This blog is running on an nginx webserver. The Second Crack page contains a .htaccess file which rewrites the permalinks to html files. For example the URL http://www.example.com/2014/01/20/example-blog-post is internally rewritten to http://www.example.com/2014/01/20/example-blog-post.html. On an nginx server .htaccess files do not work (at least not on a default configuration) so this needs to be incorporated in the site configuration.
Update April 26th 2015, updated nginx configuration to support index.html index file on subfolders (in try try_files statement).
Server config file
The server configuration below is based upon an excellent post by Adufray, I only improved upon it. Most elements are pretty standard, I will only explain the ones which are not as obvious.
server {
listen 80;
server_name www.daangemist.nl;
root /srv/http/webapps/www.daangemist.nl;
index index.html;
rewrite ^/feed/$ /rss.xml permanent;
types {
application/rss+xml xml;
}
location ~ ^/. {
default_type text/html;
try_files $uri $uri/index.html $uri.html =404;
error_page 404 /404.html;
}
}
Rewrite
This line tells nginx to return a 302 Redirect HTTP response if someone requests the /feed/ URL. It is in place for the migration from WordPress to Second Crack.
Types
The RSS feeds are XML documents, this directive tells nginx to return a Content-Type: application/rss+xml header instead of text/xml for the RSS files.
Location
_tryfiles is the nginx counter part of the .htaccess _modrewrite directive in the .htaccess file on Apache. It tells nginx to look for a .html file for every URL it cannot find. I have added the =404 to prevent a redirect loop, this occurred in combination with the error_page directive.

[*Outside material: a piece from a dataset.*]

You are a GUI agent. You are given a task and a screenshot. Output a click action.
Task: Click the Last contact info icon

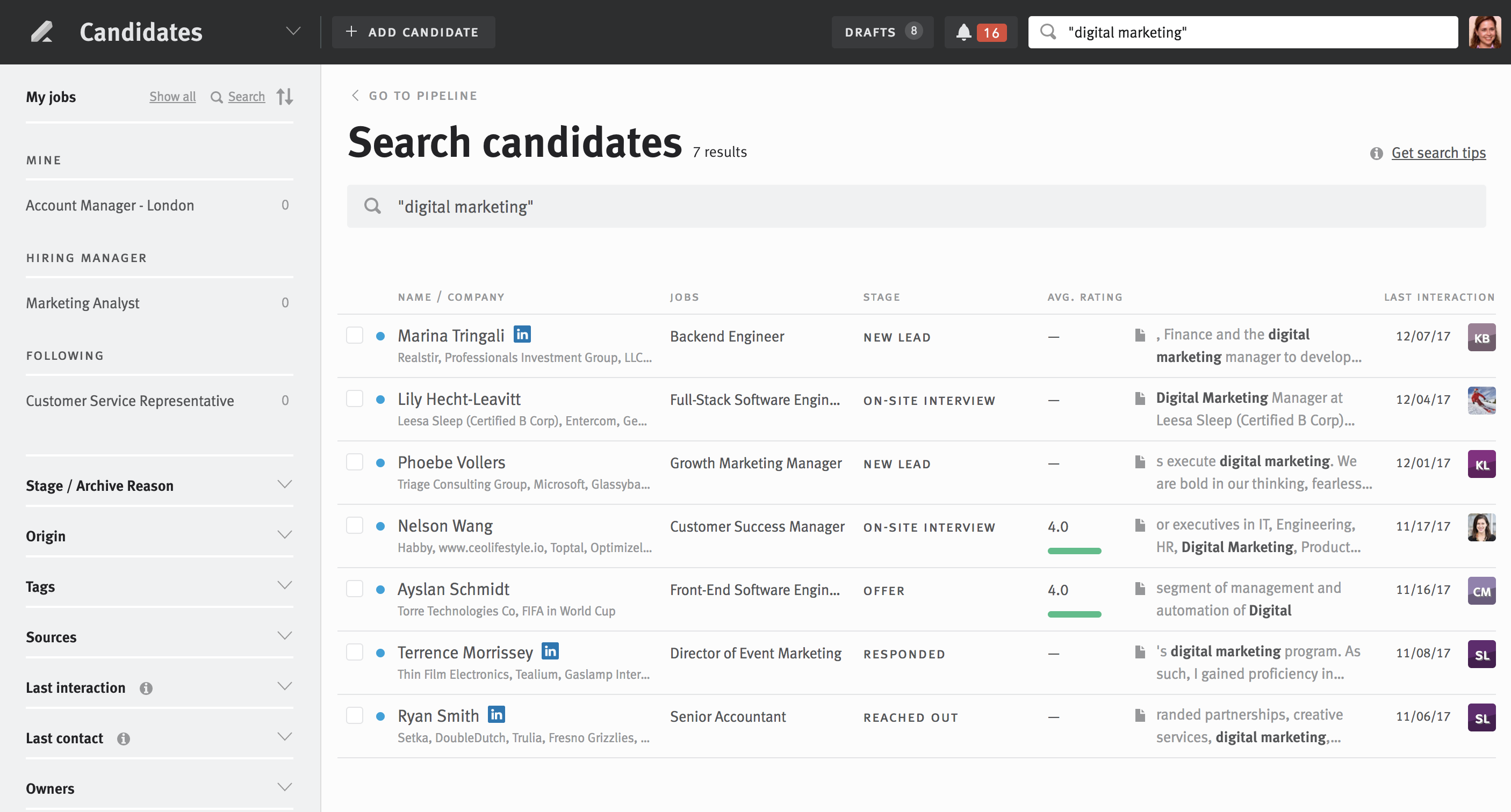click(x=123, y=739)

2014/01/03 23:23:43 [error] 21252#0: *3 rewrite or internal redirection cycle while internally redirecting to "/favicon.ico.html.html.html.html.html.html.html.html.html.html.html", client: 62.140.132.196, server: www.daangemist.nl, request: "GET /favicon.ico HTTP/1.1", host: "www.daangemist.nl"
The $uri/index.html is to support subfolders, for example by accessing the monthly index via http://site/blog/2014/02/.
_errorpage tells nginx to open a custom 404 page if a post or page cannot be found, as explained in the WordPress migration post.